• _WHAT IS EXPECTED_
Could you return every record below word for word, leaving out the pictures?

• _TASK INPUTS_

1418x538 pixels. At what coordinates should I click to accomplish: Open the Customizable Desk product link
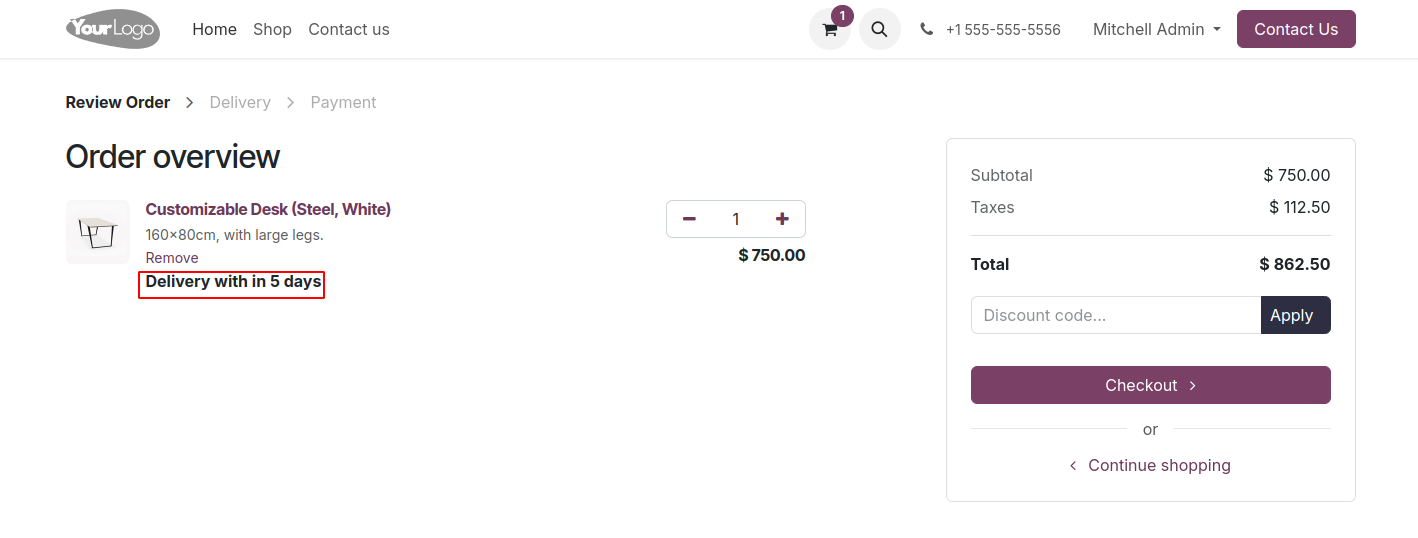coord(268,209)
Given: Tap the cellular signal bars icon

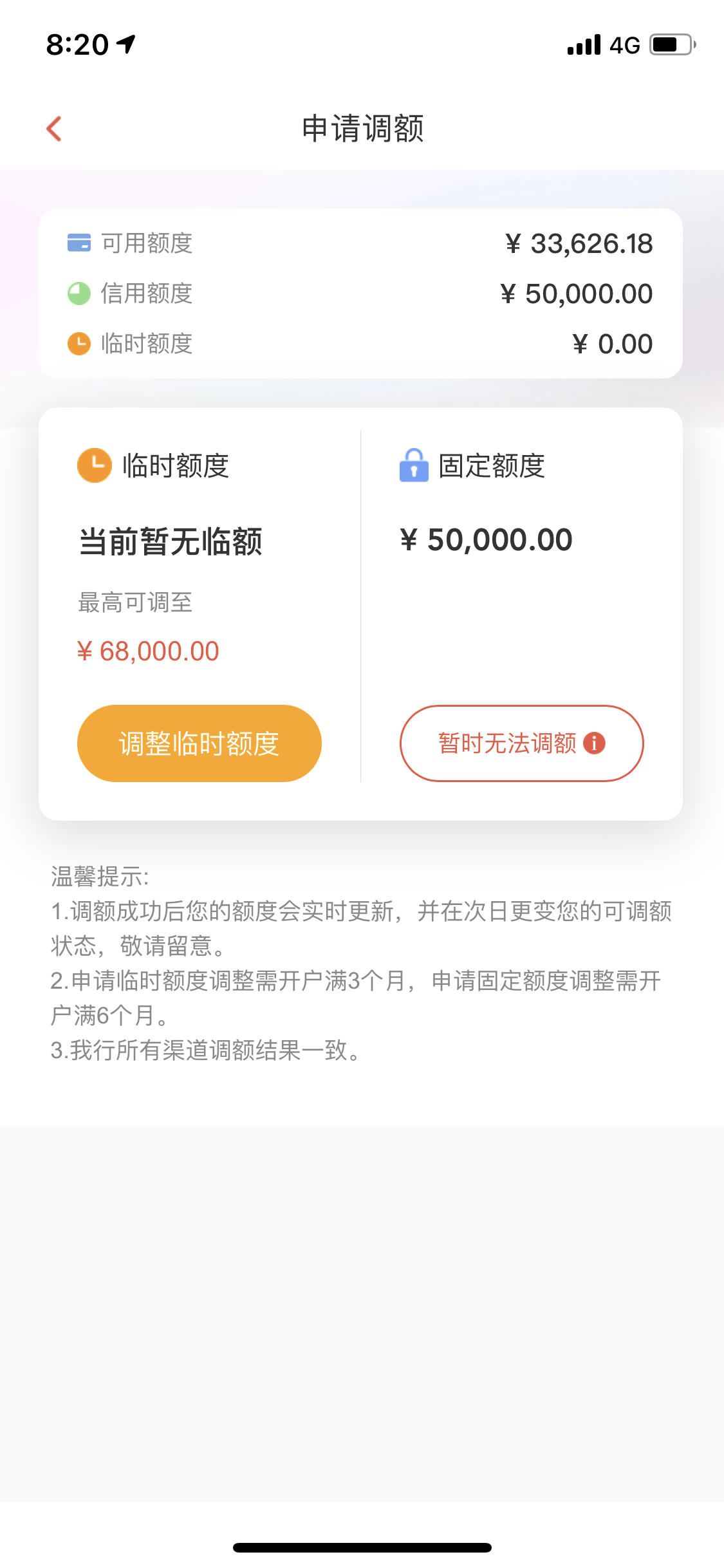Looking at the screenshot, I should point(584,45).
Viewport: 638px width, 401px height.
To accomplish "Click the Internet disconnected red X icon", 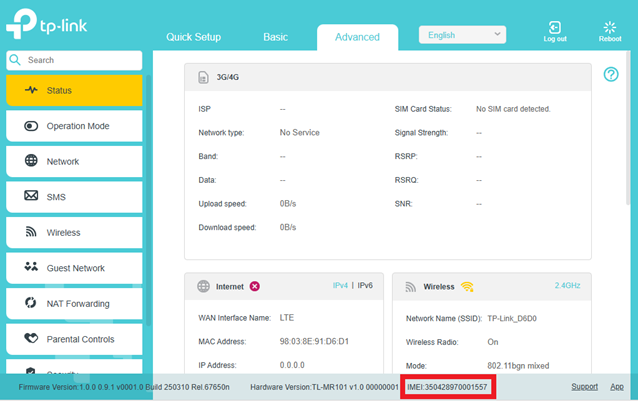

• _TASK SOLUTION_
1418x538 pixels. At what coordinates should I click to accomplish: Open the Customizable Desk product link
coord(268,209)
Given: Tap the cellular signal bars icon

Looking at the screenshot, I should point(584,45).
Viewport: 638px width, 401px height.
To accomplish "Click the Internet disconnected red X icon", 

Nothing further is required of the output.